3.4 Superior Laboratory for Advanced Training

A superior PV laboratory facility should include a wider variety of PV equipment, tools, and instrumentation. Such a lab will provide much greater exposure to different types of products, accommodate a larger number and broader range of laboratory experiments, and provide the flexibility for more individualized hands-on practice.

The complete laboratory discussed above is an excellent starting point in developing a superior laboratory. Some of the attributes of a superior lab include:

  1. A greater variety of modules in terms of: a) cell materials, b) size and shape, c) electrical characteristics, d) framing, and e) market trends. (Certainly, various thin-film and building-integrated PV products should be on the list for consideration.)
  2. A greater number of mockup roofs and other support structures – including pole and rack mounting equipment (horizontal, dual axis trackers, and adjustable tilt racks).
  3. A variety of roofing materials – including composite shingles, standing seam metal, barrel and flat tiles, and flat membrane and gravel. (Various types of roof attachment hardware should be supplied based on roof type and material – including both anchored attachments and self-ballasted supports.)
  4. A greater variety of inverters and power conditioning units. (Multiple micro inverters and data communication systems are essential. A commercial-grade inverter that connects to a three-phase service allows for advanced training in an area that is experiencing high growth.)
  5. Expanded training for stand-alone system applications. (This would require a variety of types and technologies for charge controllers and power processing equipment.  It would also be desirable to include both flooded and valve-regulated lead-acid batteries.)
  6. Hybrid systems, including PV and fossil-fueled engine generators. (PV-fossil hybrids are most attractive in areas that experience wide swings in solar insolation throughout the year. In some areas, PV-wind hybrid systems might be included in the laboratory design.)
  7. Advanced diagnostic instrumentation for measuring insulation resistance, earth grounding, three-phase power quality, and thermal imaging.
  8. Current-voltage (I-V) curve tracers for advanced array testing and diagnostics.
  9. Meteorological and solar power measurement stations for long-term data monitoring.
  10. Computer lab or notebook computers that can be used with various software applications during training sessions.
  11. Individual or small group work stations for residential and commercial wiring practice.
  12. Individual or small-group tool and instrumentation kits for installing and troubleshooting systems.
  13. Single or dual-axis sun-tracking equipment, including passive trackers and a variety of active tracking algorithms.

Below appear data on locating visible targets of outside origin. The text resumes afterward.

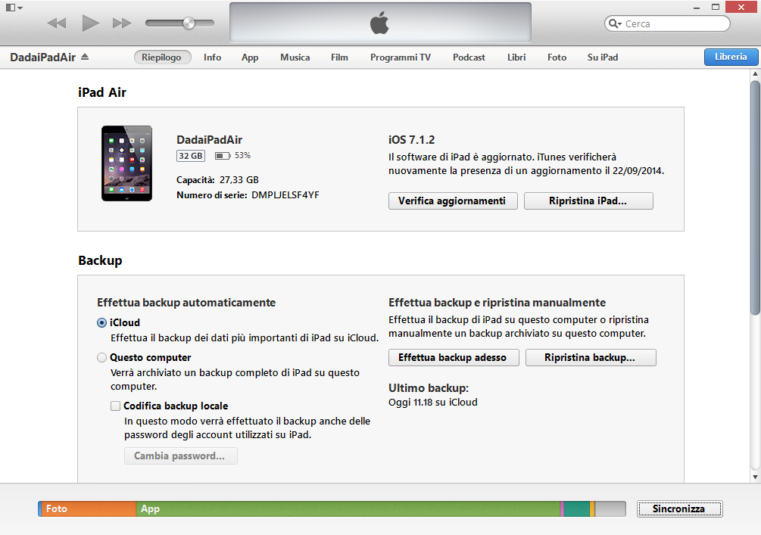Open the Programmi TV tab
The width and height of the screenshot is (761, 535).
(x=400, y=58)
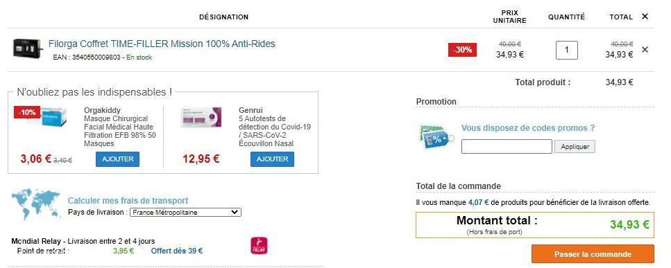Viewport: 671px width, 268px height.
Task: Click the Passer la commande button
Action: pos(593,254)

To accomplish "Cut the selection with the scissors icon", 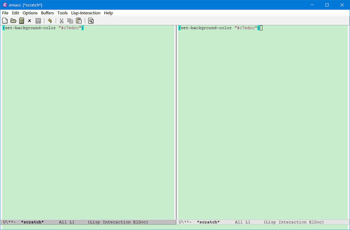I will point(61,21).
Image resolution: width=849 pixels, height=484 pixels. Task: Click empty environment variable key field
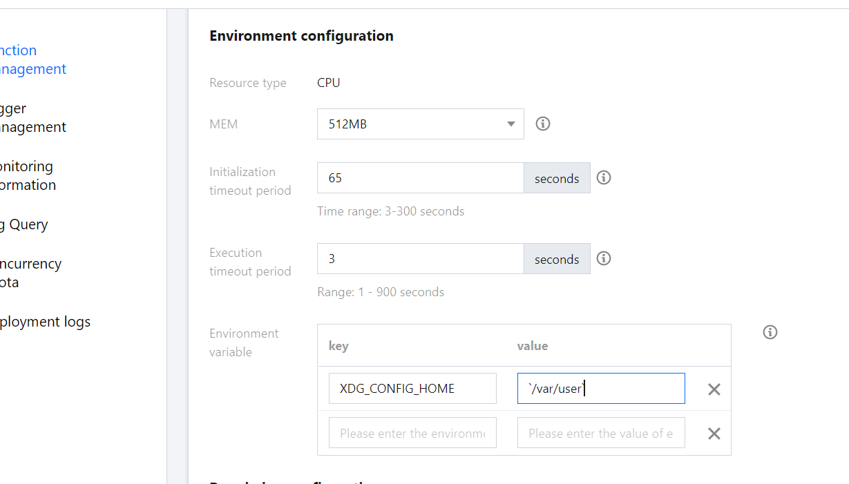tap(412, 433)
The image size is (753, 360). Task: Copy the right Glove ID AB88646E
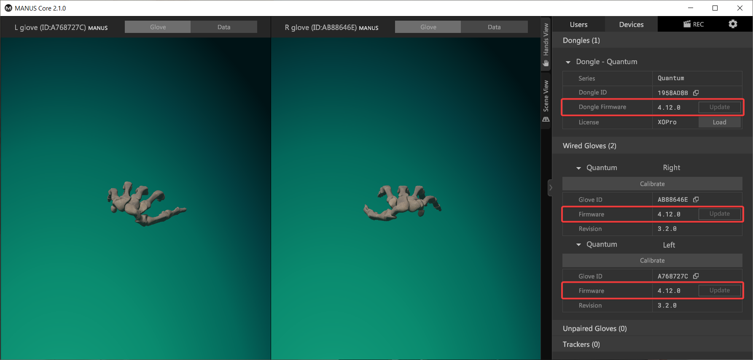(696, 200)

Faculty and lab developers who are interested in creating a superior PV laboratory are encouraged to review all of the PV system components, tools, equipment, and training facilities that are listed in Section 1 of this document. Purchasing decisions should be based on available funding, program objectives, desired outcomes, and an acceptable ratio of students to work stations and equipment. The cost of most superior, advanced training laboratories exceeds $100,000.